> **What is expected**:
For the entries below, the result should be an exact transcription of the lines from the one with "Full Application (1004, 1924)" up to and including the one with "Q&A (306, 100)", and only those.

> **Input data**:
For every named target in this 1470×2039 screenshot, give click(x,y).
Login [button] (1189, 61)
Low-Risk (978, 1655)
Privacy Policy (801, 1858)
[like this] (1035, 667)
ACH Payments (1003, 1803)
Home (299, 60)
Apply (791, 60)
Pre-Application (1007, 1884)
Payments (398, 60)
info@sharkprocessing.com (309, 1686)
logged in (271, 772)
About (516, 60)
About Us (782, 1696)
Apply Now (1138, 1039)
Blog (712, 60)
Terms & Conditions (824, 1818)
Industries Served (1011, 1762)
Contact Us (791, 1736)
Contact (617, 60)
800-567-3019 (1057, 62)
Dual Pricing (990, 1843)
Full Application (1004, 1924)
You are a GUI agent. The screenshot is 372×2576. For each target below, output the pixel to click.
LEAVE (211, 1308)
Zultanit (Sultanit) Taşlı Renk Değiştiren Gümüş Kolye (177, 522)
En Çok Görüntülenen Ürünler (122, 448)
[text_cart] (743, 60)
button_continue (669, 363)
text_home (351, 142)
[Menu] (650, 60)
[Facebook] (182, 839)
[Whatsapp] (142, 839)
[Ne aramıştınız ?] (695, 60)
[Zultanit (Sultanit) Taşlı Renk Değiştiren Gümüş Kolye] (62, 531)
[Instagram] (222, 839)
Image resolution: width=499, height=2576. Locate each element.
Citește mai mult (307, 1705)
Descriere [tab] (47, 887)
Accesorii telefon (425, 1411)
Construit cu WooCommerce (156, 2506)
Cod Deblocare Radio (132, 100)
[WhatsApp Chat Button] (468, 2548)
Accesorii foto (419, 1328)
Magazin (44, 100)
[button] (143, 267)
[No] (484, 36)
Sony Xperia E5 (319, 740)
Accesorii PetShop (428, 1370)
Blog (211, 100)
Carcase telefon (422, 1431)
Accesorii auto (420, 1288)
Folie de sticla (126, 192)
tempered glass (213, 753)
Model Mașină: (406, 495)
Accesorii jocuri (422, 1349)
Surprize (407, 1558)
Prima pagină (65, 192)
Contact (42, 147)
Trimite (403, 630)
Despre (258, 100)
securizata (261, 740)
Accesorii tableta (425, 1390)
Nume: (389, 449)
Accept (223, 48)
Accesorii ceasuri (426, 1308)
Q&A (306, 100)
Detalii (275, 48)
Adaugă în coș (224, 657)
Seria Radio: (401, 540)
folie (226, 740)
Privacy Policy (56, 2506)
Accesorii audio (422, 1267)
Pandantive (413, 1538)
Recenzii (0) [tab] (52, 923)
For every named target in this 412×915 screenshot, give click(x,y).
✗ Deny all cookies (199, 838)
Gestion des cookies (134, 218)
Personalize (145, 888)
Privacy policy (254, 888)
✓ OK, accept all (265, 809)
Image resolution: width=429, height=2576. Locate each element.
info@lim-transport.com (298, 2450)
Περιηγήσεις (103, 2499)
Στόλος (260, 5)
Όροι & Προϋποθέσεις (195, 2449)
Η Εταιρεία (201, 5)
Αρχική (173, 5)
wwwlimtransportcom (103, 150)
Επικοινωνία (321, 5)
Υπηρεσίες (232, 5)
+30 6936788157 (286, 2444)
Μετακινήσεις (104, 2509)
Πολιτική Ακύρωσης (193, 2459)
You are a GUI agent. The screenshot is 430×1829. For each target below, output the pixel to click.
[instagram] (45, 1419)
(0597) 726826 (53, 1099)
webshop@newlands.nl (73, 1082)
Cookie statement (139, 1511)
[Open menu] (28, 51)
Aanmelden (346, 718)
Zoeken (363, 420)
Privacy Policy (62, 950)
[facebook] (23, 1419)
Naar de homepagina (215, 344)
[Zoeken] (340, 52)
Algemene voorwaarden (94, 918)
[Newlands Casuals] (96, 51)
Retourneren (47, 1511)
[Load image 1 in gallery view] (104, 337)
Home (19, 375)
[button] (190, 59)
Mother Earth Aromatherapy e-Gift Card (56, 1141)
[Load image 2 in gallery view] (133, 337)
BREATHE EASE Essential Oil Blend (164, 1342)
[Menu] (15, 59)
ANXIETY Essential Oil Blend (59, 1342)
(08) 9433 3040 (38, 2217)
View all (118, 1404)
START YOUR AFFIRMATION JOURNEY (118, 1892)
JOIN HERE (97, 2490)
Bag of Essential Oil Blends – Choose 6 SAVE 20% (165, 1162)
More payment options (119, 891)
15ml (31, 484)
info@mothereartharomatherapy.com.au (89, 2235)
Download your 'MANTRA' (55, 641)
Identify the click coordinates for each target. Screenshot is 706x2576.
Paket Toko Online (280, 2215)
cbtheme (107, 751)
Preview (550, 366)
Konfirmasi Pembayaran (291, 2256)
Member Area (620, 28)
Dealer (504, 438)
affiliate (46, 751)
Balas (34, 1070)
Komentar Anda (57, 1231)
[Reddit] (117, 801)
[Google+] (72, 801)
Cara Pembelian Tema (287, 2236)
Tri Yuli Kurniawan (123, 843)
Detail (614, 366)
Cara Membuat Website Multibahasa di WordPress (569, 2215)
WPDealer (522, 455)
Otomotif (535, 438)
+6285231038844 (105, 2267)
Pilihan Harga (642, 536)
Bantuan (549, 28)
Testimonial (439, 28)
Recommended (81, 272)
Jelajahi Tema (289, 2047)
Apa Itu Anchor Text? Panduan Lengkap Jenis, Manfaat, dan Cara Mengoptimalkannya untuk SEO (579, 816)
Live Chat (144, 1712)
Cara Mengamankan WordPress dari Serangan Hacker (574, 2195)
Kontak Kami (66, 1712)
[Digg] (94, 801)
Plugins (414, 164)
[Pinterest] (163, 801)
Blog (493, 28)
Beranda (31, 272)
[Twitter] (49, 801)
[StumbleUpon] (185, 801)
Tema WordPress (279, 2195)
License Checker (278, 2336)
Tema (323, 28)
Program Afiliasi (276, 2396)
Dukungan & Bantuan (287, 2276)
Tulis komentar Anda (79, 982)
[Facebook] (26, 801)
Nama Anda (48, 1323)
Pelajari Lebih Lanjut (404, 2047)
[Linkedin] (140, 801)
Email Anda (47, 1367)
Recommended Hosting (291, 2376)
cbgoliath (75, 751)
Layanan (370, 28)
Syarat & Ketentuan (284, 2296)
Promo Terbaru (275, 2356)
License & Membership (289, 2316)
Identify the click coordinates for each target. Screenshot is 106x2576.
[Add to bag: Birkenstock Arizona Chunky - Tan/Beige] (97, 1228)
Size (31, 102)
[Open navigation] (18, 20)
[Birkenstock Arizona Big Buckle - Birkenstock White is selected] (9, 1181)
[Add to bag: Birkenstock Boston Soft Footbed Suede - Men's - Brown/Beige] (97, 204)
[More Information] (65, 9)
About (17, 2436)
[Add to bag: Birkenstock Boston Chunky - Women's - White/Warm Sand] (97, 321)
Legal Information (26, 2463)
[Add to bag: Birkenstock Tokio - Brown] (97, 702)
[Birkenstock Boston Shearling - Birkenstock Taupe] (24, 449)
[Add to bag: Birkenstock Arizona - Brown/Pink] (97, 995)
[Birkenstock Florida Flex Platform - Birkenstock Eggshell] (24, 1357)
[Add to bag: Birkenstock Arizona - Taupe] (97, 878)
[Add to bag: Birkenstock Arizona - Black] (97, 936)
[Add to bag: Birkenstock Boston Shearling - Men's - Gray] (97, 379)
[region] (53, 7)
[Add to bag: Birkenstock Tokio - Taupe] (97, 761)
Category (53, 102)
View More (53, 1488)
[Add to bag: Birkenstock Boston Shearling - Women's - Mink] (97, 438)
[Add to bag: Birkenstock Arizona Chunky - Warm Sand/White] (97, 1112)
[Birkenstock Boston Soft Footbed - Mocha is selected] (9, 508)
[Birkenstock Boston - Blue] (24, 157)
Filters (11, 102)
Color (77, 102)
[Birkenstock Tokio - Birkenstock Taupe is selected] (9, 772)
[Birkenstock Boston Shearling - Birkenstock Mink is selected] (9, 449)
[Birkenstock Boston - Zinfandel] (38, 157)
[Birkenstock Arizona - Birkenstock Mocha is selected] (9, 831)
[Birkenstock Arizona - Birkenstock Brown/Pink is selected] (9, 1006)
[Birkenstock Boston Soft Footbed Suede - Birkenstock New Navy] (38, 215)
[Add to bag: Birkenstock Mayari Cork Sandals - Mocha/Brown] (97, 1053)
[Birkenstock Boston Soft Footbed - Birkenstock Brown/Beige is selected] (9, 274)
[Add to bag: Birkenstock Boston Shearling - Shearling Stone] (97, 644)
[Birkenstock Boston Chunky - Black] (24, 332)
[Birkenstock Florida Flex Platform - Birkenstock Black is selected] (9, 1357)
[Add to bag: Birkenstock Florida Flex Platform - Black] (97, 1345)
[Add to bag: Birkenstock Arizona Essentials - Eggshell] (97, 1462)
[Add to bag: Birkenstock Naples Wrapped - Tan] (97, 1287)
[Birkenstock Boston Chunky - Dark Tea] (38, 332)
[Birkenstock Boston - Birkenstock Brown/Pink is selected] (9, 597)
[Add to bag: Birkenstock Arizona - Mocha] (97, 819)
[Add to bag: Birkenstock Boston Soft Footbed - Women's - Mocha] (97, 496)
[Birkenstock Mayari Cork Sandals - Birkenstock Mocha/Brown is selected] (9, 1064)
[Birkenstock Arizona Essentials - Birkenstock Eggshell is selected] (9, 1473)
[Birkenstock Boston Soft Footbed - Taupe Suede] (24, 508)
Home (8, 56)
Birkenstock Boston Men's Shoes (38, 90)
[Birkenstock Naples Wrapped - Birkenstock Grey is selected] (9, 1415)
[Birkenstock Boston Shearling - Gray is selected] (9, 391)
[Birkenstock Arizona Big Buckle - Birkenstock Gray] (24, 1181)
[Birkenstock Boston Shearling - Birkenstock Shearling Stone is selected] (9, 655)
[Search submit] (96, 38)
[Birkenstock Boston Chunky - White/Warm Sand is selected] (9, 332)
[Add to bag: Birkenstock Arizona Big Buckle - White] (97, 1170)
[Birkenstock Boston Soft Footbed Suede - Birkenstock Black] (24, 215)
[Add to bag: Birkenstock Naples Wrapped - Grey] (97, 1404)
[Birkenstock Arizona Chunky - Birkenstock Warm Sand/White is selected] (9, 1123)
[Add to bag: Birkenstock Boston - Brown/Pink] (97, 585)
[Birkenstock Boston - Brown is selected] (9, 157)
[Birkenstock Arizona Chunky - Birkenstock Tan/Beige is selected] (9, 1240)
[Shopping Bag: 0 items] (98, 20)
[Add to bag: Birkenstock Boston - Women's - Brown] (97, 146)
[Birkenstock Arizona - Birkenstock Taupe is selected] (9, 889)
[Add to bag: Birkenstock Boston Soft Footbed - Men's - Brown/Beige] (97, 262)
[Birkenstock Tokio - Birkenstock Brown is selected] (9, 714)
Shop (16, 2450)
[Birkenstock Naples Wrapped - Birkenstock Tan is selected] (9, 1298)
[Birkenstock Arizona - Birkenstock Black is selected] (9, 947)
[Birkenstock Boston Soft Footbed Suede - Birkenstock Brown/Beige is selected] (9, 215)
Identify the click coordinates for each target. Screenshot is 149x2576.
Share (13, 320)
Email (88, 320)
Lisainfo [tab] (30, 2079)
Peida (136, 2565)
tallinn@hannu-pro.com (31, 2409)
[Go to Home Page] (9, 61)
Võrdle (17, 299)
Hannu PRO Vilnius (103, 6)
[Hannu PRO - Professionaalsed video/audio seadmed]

> **Solution to the problem**:
Full Application (1004, 1924)
You are a GUI agent. The screenshot is 372×2576. For each target below, output the pixel to click.
LEAVE (211, 1308)
Zultanit (Sultanit) Taşlı Renk Değiştiren Gümüş Kolye (177, 522)
En Çok Görüntülenen Ürünler (122, 448)
[text_cart] (743, 60)
button_continue (669, 363)
text_home (351, 142)
[Menu] (650, 60)
[Facebook] (182, 839)
[Whatsapp] (142, 839)
[Ne aramıştınız ?] (695, 60)
[Zultanit (Sultanit) Taşlı Renk Değiştiren Gümüş Kolye] (62, 531)
[Instagram] (222, 839)
Image resolution: width=499, height=2576. Locate each element.
Citește mai mult (307, 1705)
Descriere [tab] (47, 887)
Accesorii telefon (425, 1411)
Construit cu WooCommerce (156, 2506)
Cod Deblocare Radio (132, 100)
[WhatsApp Chat Button] (468, 2548)
Accesorii foto (419, 1328)
Magazin (44, 100)
[button] (143, 267)
[No] (484, 36)
Sony Xperia E5 (319, 740)
Accesorii PetShop (428, 1370)
Blog (211, 100)
Carcase telefon (422, 1431)
Accesorii auto (420, 1288)
Folie de sticla (126, 192)
tempered glass (213, 753)
Model Mașină: (406, 495)
Accesorii jocuri (422, 1349)
Surprize (407, 1558)
Prima pagină (65, 192)
Contact (42, 147)
Trimite (403, 630)
Despre (258, 100)
securizata (261, 740)
Accesorii tableta (425, 1390)
Nume: (389, 449)
Accept (223, 48)
Accesorii ceasuri (426, 1308)
Q&A (306, 100)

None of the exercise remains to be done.